When an entity records the event, the event will be dispatched up to four times: immediately when it is recorded (immediate strategy), before the flush() is called (pre-flush strategy), and after the flush() is called (post-flush strategy). Additionally, with the optional rekalogika/domain-event-outbox package, the event will be published on an event bus.

To listen to the events, you can use the usual Symfony way of listening to events, where the event listener will be invoked after you call flush():

use Symfony\Component\EventDispatcher\Attribute\AsEventListener;

#[AsEventListener]
class PostEventListener
{
// this method will be invoked after a new Post is persist()-ed & flush()-ed
public function __invoke(PostCreated $event) {
$postId = $event->getId();
// ...
}
}

To choose different dispatching strategy, you can use different attributes:

use Rekalogika\Contracts\DomainEvent\Attribute\AsImmediateDomainEventListener;
use Rekalogika\Contracts\DomainEvent\Attribute\AsPostFlushDomainEventListener;
use Rekalogika\Contracts\DomainEvent\Attribute\AsPreFlushDomainEventListener;
use Rekalogika\Contracts\DomainEvent\Attribute\AsPublishedDomainEventListener;

class PostEventListener
{
#[AsImmediateDomainEventListener]
public function immediate(PostCreated $event) {
// this will be executed immediately after the entity records the event
}

#[AsPreFlushDomainEventListener]
public function preFlush(PostCreated $event) {
// this will be executed when you flush() the new post. before the actual
// flush()
}

#[AsPostFlushDomainEventListener]
public function postFlush(PostCreated $event) {
// this will be executed when you flush() the new post. after the actual
// flush()
}

#[AsPublishedDomainEventListener]
public function eventBus(PostCreated $event) {
// the event will be published on the event bus, and this method will
// be executed when the event is consumed from the bus
}
}
note
  • AsEventListener and AsPostFlushDomainEventListener currently have identical behavior, but they utilize different event dispatchers. We plan to have a different event dispatcher behavior with AsPostFlushDomainEventListener while keeping AsEventListener standard.
  • Doing a flush() inside a pre-flush listener is not allowed and will result in a FlushNotAllowedException.
  • AsPublishedDomainEventListener requires the optional rekalogika/domain-event-outbox package.

Dispatching the Events

With pre and post-flush strategy, the actual dispatching of the events is done when you call flush() on the entity manager. It will do the following in order:

  • Collects the events from the entities, and adds them to the pre-flush and post-flush queue. Then it dispatches the events in the pre-flush queue.
  • Calls the actual flush().
  • Dispatches post-flush events in the queue.

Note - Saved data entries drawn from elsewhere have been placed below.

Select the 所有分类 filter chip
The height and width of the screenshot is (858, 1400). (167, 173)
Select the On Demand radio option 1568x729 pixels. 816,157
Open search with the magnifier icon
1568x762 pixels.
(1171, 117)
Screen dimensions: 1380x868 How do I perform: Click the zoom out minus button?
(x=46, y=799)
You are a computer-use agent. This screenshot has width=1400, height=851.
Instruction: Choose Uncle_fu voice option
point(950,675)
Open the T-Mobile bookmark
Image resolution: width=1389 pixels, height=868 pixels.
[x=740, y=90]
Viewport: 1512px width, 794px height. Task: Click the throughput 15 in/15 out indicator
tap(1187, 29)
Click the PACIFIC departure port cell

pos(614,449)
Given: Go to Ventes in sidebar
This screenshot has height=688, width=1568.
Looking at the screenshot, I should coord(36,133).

The pre-flush events might generate additional events, in which case they will also be dispatched in the pre-flush phase. It does that until there are no more events to dispatch.

note

There is a safeguard in place to prevent infinite loops. If the pre-flush events keep generating more pre-flush events, it will throw a SafeguardTriggeredException after 100 iterations.

The AsPublishedDomainEventListener strategy works by adding the events to the outbox table in the same phase as the pre-flush strategy. Then the message relay reads the table, and publishes the events to the event bus.